South Sudan is a country rich in natural resources: oil, gold, rare precious metals, forests, plenty of sunshine, fertile soil, and an abundance of water, i.e. the Nile – resources sought after by multinational companies and governments in the industrialized world.
The war had ravaged everything. The country was void of even the most elementary infrastructure – paved roads, municipal water, sewage, electricity, basic education, or healthcare. Rebuilding the nation proved to be very difficult and laborious, indeed.
The government was not prepared to handle the momentous task by good warriors becoming poor governors who have been open to bribes and corruption. In December 2013, an internal civil war (which also is a proxy war between superpowers competing over the country’s natural resources) erupted when President Kiir accused his former Deputy, Machar, of planning a coup.

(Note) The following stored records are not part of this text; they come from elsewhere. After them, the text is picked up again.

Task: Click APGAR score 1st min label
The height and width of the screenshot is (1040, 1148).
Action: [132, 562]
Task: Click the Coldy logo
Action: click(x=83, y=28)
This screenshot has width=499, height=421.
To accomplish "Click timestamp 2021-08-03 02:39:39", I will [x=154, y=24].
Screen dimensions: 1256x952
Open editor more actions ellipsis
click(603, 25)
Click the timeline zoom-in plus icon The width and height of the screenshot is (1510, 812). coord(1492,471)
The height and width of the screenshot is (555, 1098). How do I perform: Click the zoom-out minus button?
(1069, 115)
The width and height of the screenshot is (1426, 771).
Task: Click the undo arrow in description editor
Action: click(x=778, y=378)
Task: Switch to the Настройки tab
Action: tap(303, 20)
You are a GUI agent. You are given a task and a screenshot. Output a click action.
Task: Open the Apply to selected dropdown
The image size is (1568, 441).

It set off a cycle of retaliatory killings which have split the poverty-stricken country along ethnic lines, causing hundreds of thousands to flee. A fragile peace agreement was finally established, for again to be broken in July 2016. Last year alone, some 489,000 South Sudanese refugees fled to Uganda. The refugee settlement Bidibidi in northern Uganda, opened less than six months ago, is already one of the world’s largest refugee camps. It currently houses over 270,000 South Sudanese.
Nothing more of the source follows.